By Mike Misek
2010/11 Utah Jazz Payroll: $54.8 million
2010/11 NBA Salary Cap: $56.1 million
Roughly: $1.3 million under cap
Carlos Boozer – Unrestricted Free Agent
Kyle Korver – Unrestricted Free Agent
Kyrylo Fesenko – Qualifying Offer for $1.0 million
Wes Matthews – Qualifying Offer for $932K
Sundiata Gaines – Qualifying Offer for $762K
Othyus Jeffers – Qualifying Offer for $762K
Draft Picks – 9th and 55th overall picks
The Good: The season of the Utah Jazz was nothing short of incredible. Blindsided by Boozer’s decision to opt in to his deal, Kevin O’Connor had to make multiple moves to save money all while the team won 53 games. There are not a long list of franchises who can move two former first round picks to save money, and replace them with an undrafted rookie and a NBDL alum, without seeing any effect on the team’s performance. The team was giving real minutes to Wesley Matthews, Othyus Jeffers, Kyrylo Fesenko, and Ronnie Price during the stretch run of the regular season. Fesenko and Matthews were starting in the playoffs. It speaks to the greatness of Jerry Sloan, the Jazz front office, and the legitimate stardom of Deron Williams that the team could take a Golden State approach to filling their roster and still make the second round of the playoffs.
The Bad: If the Jazz were able to turn straw into gold this past season, is it possible that they will be able to replicate the feat when their second best player leaves this summer as a free agent? The Jazz have none of their previous four first round picks left on their roster, and the second round has only netted them Paul Millsap and a pair of European prospects still in need of seasoning.

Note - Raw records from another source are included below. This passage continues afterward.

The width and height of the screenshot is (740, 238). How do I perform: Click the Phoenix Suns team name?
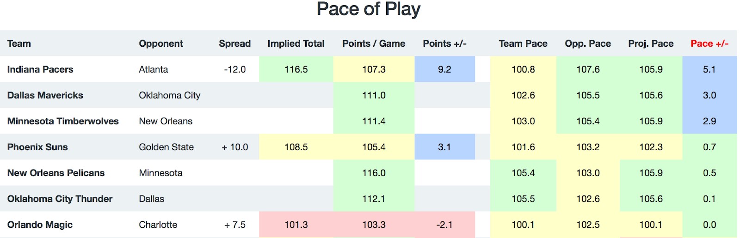pos(37,147)
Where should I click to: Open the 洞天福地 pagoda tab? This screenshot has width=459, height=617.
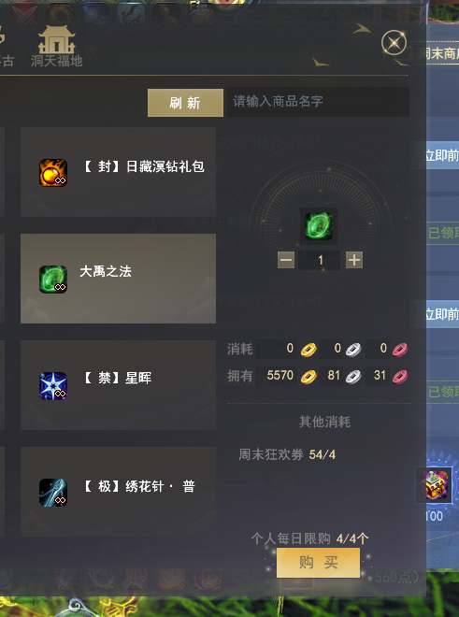click(57, 47)
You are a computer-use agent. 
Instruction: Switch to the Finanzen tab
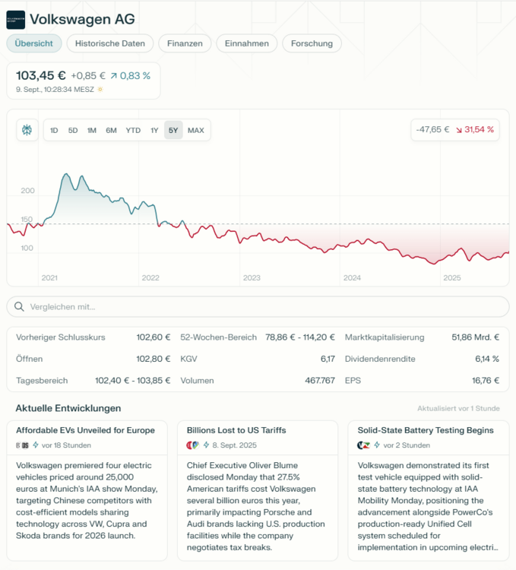tap(185, 43)
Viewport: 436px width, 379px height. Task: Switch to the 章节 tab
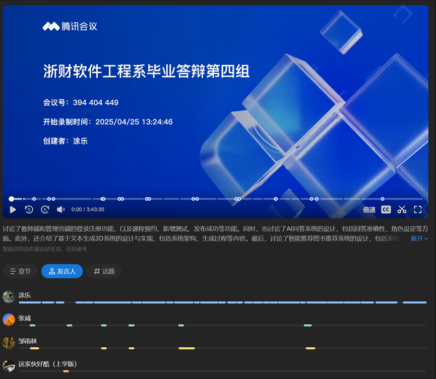pyautogui.click(x=20, y=271)
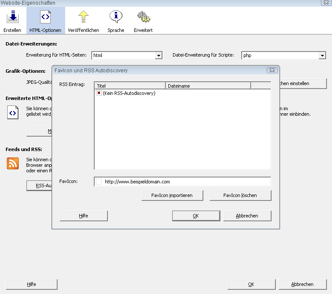
Task: Select the Kein RSS-Autodiscovery list entry
Action: point(129,93)
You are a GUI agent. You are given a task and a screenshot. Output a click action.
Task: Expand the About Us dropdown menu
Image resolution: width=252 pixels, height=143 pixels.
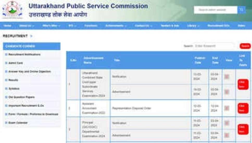26,26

It is one thing to find role players who can supplement the abilities of the stars, but it is another to find a star. For the Jazz to continue being a 50 win team, they will either need to hit a home run with their lottery pick or turn the clock back on Kirilenko to 2006.

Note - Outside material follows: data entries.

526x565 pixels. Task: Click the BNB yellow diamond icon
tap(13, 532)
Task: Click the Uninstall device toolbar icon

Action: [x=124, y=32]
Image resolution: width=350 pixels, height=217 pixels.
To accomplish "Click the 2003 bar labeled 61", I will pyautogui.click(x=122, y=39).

The Future: The Jazz will enter the summer over the salary cap and one mid-level signing under the tax line. If the four restricted free agents are on the financial books for the qualifying offers, the Jazz will be about $4.5 million under the tax with one roster spot short of the league mandated 13. Such conditions make it difficult to see the Jazz working out a sign-and-trade with Boozer where they take back a matching contract. Also, it is not outside the realm of possibilities that Wesley Matthews receives a free agent tender sheet from another team. As great as he has been as an undrafted rookie, the team will have to determine what dollar amount will be too much to match.
At least theoretically, they could replace Boozer’s production offensively and would be a much better team defensively with Millsap, giving more power forward minutes to Kirilenko, and a drafted wing. If the Jazz are able to bring in another rangy small forward who can effectively spread the floor and defend the perimeter players who are too strong and long for C.J. Miles or Wes Matthews, they would have a pretty good chance of absorbing the blow that comes with losing a two-time All-Star and two-time member of Team USA in the Olympics.